[Work required] Write the data out again, character for character, with no images.
......
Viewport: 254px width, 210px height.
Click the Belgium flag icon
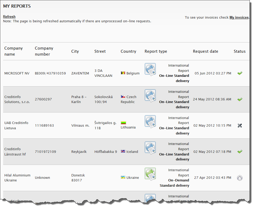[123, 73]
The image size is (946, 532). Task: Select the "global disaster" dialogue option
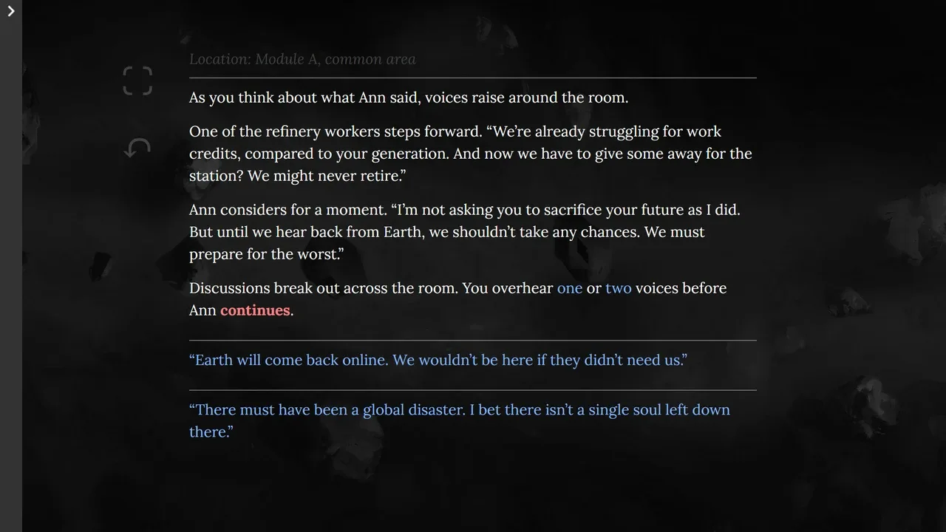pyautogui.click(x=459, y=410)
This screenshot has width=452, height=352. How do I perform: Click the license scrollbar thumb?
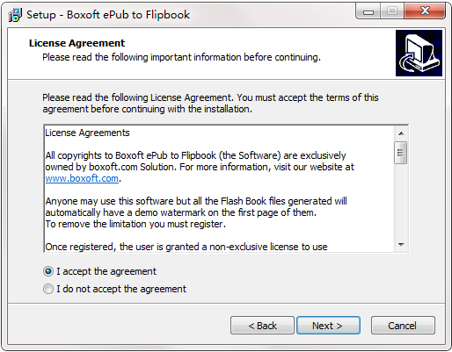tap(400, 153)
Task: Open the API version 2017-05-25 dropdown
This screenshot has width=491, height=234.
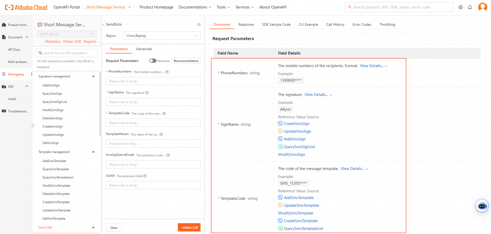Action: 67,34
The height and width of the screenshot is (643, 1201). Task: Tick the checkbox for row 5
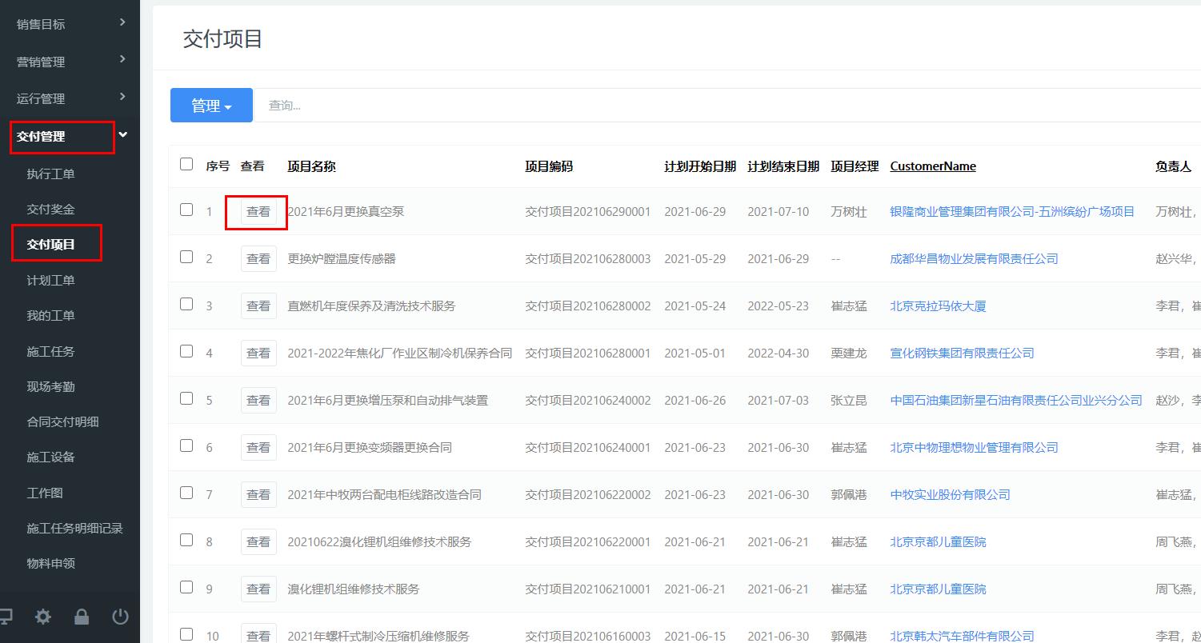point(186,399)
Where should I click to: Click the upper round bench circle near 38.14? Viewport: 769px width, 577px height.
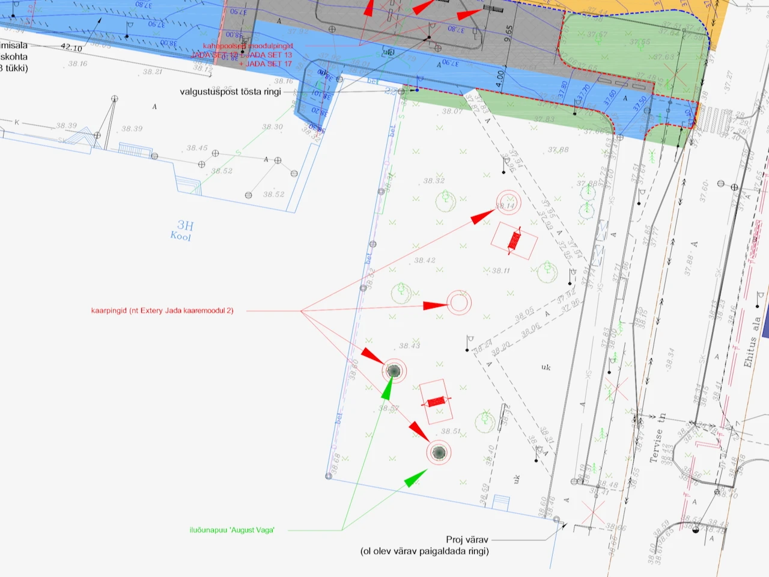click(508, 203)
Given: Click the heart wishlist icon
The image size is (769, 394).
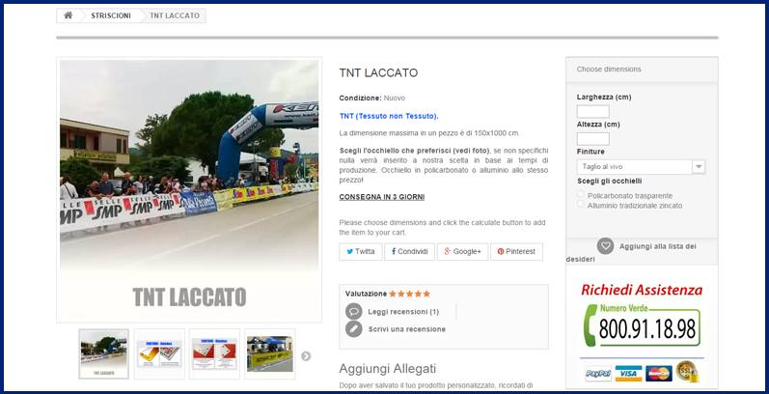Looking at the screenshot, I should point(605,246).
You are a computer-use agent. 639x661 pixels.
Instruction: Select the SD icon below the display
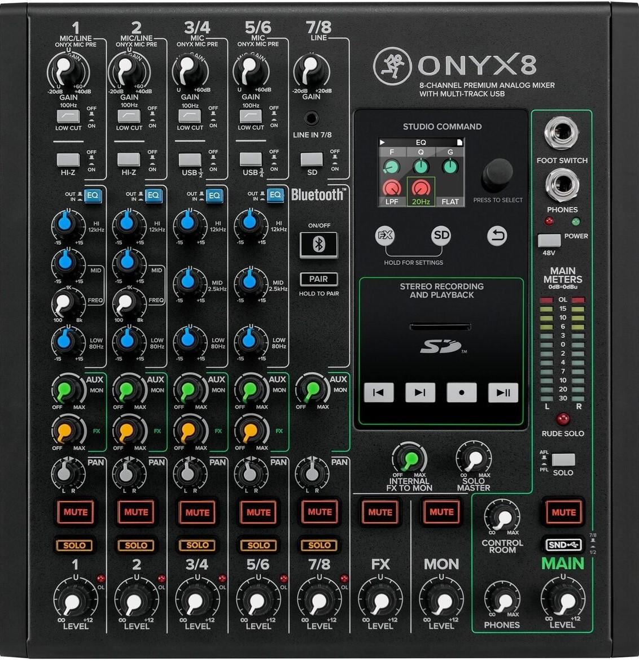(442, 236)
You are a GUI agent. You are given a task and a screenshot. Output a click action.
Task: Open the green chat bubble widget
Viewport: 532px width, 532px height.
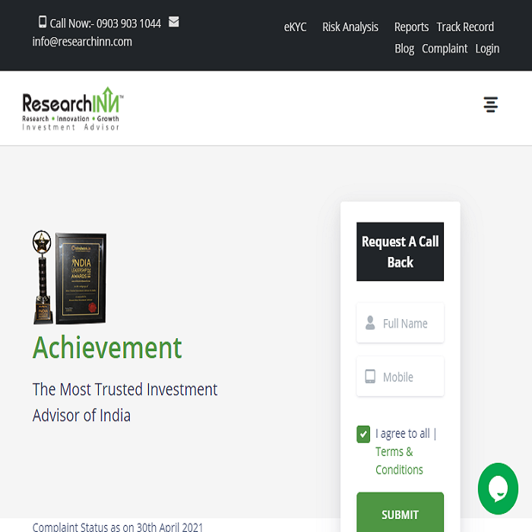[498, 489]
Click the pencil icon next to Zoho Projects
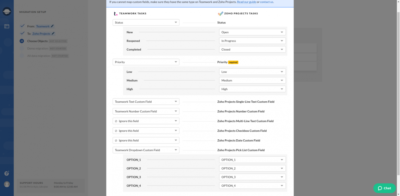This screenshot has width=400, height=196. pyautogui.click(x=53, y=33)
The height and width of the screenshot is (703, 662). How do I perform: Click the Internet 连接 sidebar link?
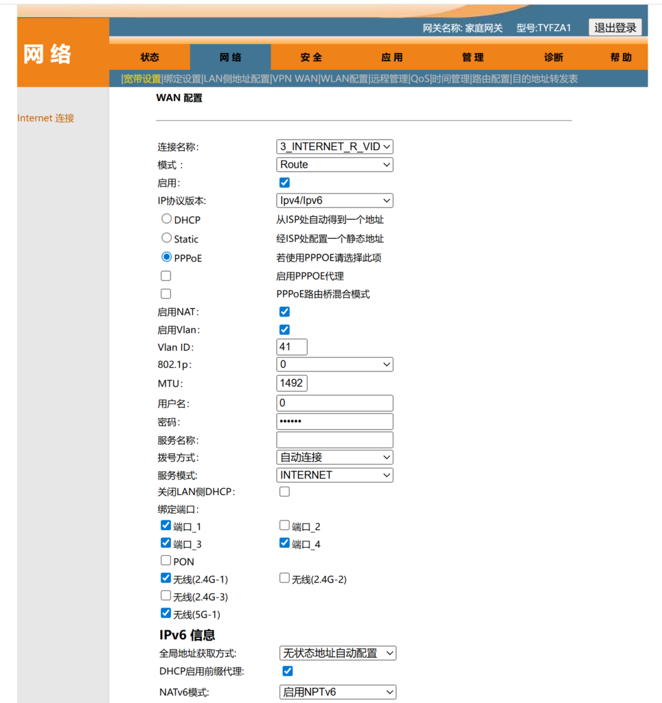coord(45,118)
......
[Completed task]
Viewport: 254px width, 210px height.
Click the Belgium flag icon
[123, 73]
The image size is (946, 532). Task: Select the "global disaster" dialogue option
pyautogui.click(x=459, y=410)
This screenshot has width=452, height=352. How do I perform: Click the license scrollbar thumb?
tap(400, 153)
Task: Open the API version 2017-05-25 dropdown
This screenshot has width=491, height=234.
Action: 67,34
The height and width of the screenshot is (643, 1201). Task: Tick the checkbox for row 5
point(186,399)
Where should I click to: Click the upper round bench circle near 38.14? Viewport: 769px width, 577px height.
click(508, 203)
Given: Click the heart wishlist icon
The image size is (769, 394).
Looking at the screenshot, I should point(605,246).
You are a computer-use agent. 639x661 pixels.
Instruction: Select the SD icon below the display
(442, 236)
You are a GUI agent. You are given a task and a screenshot. Output a click action.
Task: Open the green chat bubble widget
Viewport: 532px width, 532px height.
[498, 489]
Click the pencil icon next to Zoho Projects
This screenshot has width=400, height=196. pyautogui.click(x=53, y=33)
The height and width of the screenshot is (703, 662). How do I perform: Click the Internet 连接 sidebar link?
coord(45,118)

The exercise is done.